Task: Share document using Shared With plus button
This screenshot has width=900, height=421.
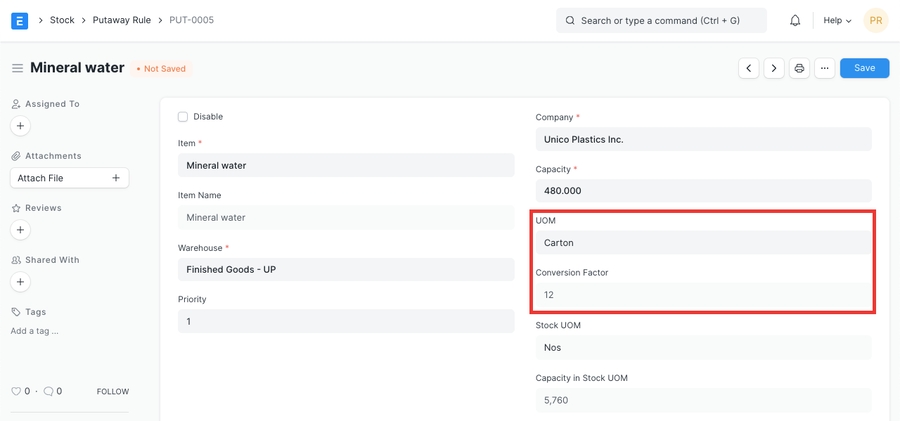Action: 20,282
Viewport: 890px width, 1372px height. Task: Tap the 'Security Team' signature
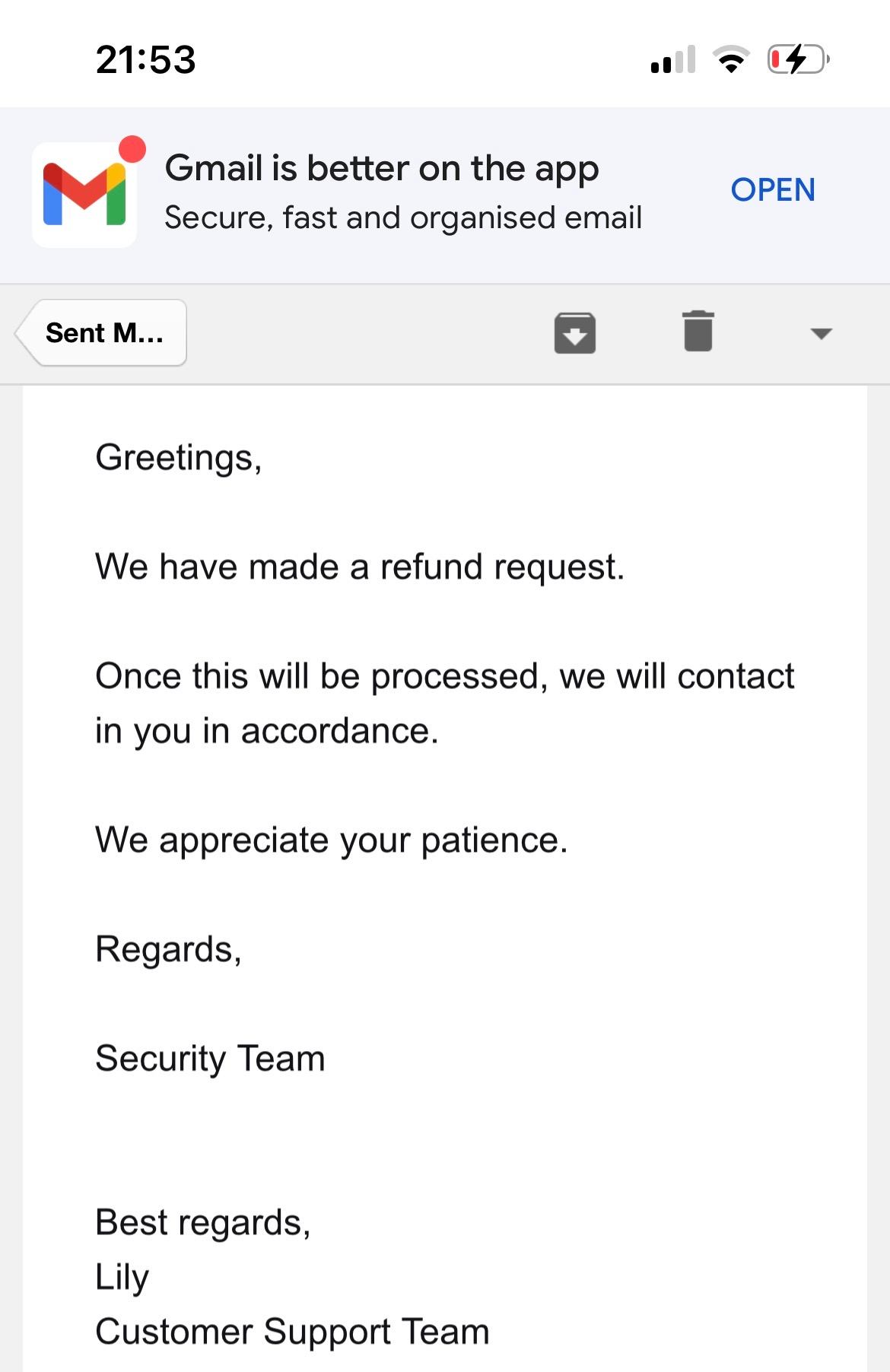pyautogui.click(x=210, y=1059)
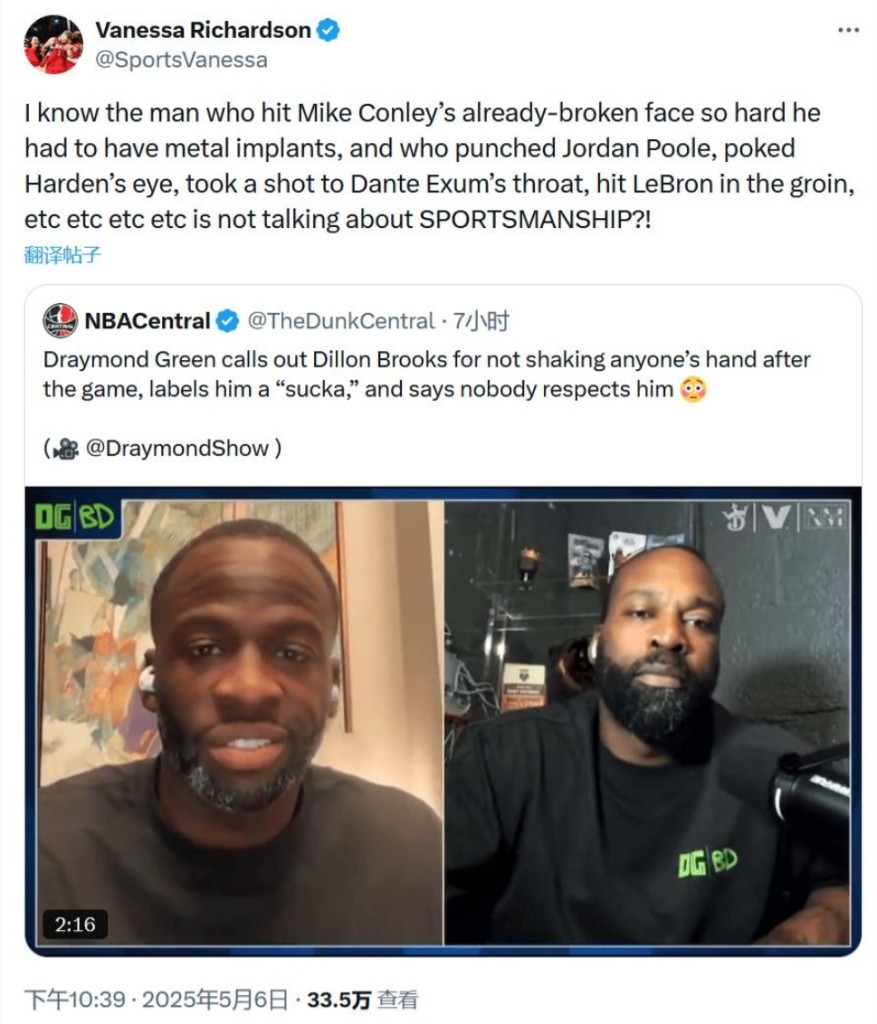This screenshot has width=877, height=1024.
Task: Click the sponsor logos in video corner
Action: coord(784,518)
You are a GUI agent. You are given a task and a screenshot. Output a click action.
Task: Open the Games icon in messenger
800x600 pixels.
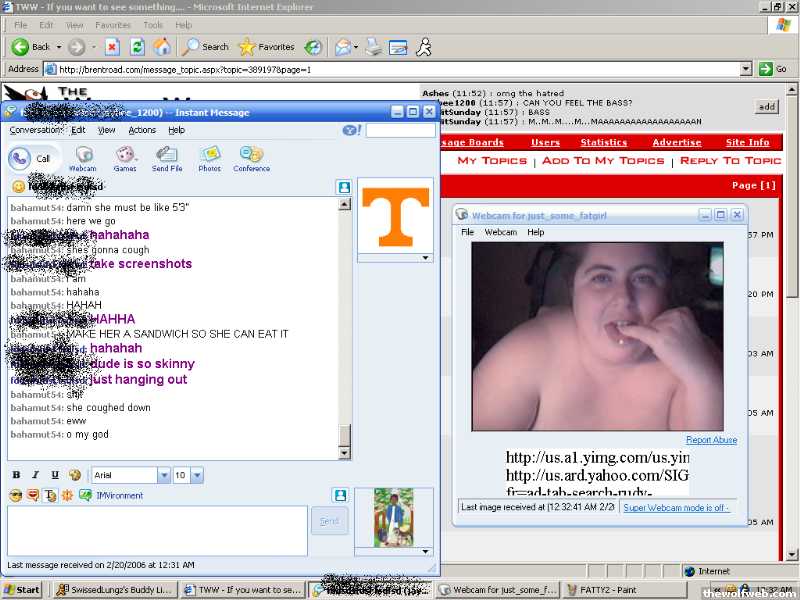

* INSTRUCTIONS TO FOLLOW: Set every line of the records down again exactly, and exclude all pictures.

* REPLY:
Task: Share document using Shared With plus button
This screenshot has width=900, height=421.
Action: 20,282
Viewport: 890px width, 1372px height. Task: Tap the 'Security Team' signature
pyautogui.click(x=210, y=1059)
This screenshot has width=877, height=1024.
Task: Click the sponsor logos in video corner
Action: coord(784,518)
You are a GUI agent. You are given a task and a screenshot. Output a click action.
Task: Open the Games icon in messenger
800x600 pixels.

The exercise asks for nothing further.